Сколько раз было спето «Нет! Я ни о чем не жалею», не знаю, я могла бы петь до утра, но в очередной раз мне путь на сцену преградил раскинувший руки Бруно Кокатрикс:
– Нет, Эдит! Ты просто убьешь себя.
– Бруно, я сдохну, если не буду петь.
– Споешь завтра, послезавтра, еще и еще. Я расторгну все остальные контракты, и ты будешь петь столько, сколько захочешь. Только не сегодня.
Публика расходилась медленно, словно не веря, что все закончилось, хотя времени прошло немыслимо много. А к моей гримерке выстроилась длиннющая очередь из желающих сказать «браво!».
Это был триумф! Я вернулась, я снова пела, значит, снова жила.
На следующий день примчался Клод Фижю с воплем:
– Эдит, тебя продают!
– Что делают?! Кто продает?
– Звукозаписывающая студия выпустила пластинки с твоим концертом.

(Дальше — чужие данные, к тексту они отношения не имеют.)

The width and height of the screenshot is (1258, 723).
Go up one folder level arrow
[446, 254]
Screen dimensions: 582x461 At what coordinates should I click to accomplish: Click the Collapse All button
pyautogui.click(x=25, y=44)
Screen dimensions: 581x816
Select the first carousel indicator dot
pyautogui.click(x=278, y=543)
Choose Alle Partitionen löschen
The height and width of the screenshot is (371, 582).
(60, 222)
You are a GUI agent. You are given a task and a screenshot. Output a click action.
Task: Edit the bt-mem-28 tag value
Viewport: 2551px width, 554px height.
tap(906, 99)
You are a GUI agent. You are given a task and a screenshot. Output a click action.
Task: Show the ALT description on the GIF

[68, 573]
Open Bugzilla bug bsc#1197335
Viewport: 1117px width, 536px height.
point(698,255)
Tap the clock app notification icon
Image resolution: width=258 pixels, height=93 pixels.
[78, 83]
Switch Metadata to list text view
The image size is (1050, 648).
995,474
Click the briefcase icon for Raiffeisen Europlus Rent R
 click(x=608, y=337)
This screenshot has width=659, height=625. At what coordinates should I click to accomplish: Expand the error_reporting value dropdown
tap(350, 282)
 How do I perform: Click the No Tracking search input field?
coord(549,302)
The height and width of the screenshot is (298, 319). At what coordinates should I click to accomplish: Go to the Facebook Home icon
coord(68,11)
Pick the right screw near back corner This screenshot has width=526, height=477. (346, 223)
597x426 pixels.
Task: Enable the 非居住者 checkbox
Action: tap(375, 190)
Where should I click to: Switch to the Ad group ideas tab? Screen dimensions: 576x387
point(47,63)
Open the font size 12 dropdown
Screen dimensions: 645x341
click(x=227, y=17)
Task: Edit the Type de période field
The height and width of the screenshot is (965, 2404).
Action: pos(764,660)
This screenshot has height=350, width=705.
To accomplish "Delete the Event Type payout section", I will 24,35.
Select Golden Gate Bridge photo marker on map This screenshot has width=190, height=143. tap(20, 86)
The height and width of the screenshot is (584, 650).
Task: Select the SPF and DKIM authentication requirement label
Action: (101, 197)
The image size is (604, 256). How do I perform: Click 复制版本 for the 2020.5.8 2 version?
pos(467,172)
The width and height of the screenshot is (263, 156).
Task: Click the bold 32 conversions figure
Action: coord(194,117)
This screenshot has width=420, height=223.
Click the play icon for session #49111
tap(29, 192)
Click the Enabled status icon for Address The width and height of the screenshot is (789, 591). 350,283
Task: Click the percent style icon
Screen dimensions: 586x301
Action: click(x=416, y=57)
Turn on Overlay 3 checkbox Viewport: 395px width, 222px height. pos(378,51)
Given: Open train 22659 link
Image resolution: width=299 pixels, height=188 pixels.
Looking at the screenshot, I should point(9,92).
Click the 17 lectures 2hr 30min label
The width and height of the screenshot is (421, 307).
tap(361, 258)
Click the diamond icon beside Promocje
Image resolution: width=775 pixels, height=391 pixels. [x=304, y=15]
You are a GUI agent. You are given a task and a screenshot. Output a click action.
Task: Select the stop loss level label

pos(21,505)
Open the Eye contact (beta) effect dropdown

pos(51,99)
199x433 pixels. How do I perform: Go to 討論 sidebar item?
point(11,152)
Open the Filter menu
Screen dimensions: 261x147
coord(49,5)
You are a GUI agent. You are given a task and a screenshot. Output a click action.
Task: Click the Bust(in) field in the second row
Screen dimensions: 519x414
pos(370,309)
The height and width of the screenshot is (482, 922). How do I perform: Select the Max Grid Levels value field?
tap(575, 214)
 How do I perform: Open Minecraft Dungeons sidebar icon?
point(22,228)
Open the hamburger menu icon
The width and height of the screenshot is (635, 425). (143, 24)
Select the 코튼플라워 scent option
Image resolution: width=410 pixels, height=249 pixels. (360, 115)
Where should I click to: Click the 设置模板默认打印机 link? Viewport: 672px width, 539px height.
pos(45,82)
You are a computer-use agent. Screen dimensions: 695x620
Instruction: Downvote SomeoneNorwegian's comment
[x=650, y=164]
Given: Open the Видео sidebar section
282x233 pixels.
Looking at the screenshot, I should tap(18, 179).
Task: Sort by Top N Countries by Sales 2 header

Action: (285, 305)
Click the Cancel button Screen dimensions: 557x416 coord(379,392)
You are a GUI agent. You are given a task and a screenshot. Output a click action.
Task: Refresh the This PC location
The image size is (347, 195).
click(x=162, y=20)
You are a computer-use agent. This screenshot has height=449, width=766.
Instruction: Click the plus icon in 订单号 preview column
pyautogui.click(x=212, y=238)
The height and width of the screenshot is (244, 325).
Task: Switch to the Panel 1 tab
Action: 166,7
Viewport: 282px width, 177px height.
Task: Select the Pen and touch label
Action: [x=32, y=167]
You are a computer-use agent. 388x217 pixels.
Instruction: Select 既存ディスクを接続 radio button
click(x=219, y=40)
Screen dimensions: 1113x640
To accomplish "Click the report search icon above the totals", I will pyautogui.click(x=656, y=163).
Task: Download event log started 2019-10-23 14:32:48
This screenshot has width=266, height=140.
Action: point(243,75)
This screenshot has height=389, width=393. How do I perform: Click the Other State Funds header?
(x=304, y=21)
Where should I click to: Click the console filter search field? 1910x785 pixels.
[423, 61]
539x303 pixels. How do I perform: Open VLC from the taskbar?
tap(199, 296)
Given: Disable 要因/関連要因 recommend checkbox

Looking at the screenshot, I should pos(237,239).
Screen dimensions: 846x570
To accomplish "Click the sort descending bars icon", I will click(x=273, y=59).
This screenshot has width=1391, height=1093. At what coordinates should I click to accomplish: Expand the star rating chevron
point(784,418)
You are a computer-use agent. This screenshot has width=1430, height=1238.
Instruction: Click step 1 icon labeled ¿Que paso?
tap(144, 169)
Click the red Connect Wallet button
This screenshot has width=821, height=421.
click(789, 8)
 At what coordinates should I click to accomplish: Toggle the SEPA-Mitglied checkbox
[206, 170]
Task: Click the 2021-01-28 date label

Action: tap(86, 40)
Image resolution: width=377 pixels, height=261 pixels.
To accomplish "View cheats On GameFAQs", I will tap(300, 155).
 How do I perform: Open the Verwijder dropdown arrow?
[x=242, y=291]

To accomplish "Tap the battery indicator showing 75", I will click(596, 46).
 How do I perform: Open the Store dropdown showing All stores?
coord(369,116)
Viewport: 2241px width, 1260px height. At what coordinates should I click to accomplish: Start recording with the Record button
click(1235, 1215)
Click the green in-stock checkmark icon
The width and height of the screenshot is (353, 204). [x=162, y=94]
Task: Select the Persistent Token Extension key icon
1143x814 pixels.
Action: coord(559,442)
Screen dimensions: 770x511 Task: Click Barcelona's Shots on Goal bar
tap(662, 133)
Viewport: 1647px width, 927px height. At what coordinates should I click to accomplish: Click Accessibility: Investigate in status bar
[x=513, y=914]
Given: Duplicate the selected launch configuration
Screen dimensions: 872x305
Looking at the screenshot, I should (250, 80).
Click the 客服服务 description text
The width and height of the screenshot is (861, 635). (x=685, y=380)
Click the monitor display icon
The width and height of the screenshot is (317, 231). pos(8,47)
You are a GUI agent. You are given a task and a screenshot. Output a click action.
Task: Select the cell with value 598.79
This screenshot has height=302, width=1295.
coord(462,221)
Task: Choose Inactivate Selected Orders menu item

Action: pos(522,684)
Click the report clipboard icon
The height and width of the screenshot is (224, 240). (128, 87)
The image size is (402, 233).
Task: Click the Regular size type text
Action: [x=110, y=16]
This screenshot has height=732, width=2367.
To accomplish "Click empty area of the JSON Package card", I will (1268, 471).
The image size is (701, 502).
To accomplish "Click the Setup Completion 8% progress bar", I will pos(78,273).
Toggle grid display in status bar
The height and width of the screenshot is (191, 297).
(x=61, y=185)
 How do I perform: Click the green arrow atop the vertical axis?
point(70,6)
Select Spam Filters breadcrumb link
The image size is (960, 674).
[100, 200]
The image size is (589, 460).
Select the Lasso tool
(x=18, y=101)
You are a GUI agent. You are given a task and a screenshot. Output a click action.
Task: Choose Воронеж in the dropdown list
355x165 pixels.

– Но я не записывала концерт.
– Это они записали прямо там, в зале. Всю ночь выпускали пластинки и с утра продают.
Я ничего не понимала.
– Там же никакого качества.
Клод махнул рукой:
– Все равно берут, просто расхватывают.
Пластинки действительно выпустили и действительно расхватали – около трехсот тысяч за месяц. «Пиаф вернулась!» 300 000 – это тебе не 25 000, с которых начинают считать звездой. Даже полуживая Пиаф могла обеспечить работой на ночь целый завод грампластинок. Могла ли я не петь? Конечно, не могла, и не только потому что иначе не представляю своего существования, но и чтобы не обмануть надежды слушателей.
И все же я обманула, потому что часть их надеялась на мое падение или вообще смерть на сцене. Не дождались!
Тео, мой Тео
Я помню, как тебя привел Клод, этот шут гороховый. Клода Фижю считали моим любовником, одним из длинной вереницы таковых. Моими любовниками полагали всех, кто задерживался подле чуть дольше четверти часа, а уж тех, кто, как Клод, болтался в моей квартире месяцами, зачисляли в таковые, не сомневаясь.
Мне приписывали любовную связь со всеми молодыми людьми, которым я так или иначе помогала в жизни. А как же иначе, чем молодые люди еще могли отплатить не очень-то красивой, маленькой женщине? Только продажной любовью! Альфонсы, не иначе!
Очередной мальчишка, желающий стать звездой?
Но ты не стал меня развлекать, и это было непривычно. Я пела, шутила, болтала в окружении других, время от времени кидая взгляды в тот угол, где прямо на ковре сидел красивый юноша. Встречалась с твоими блестящими глазами, чуть усмехаясь, когда ты тут же опускал их.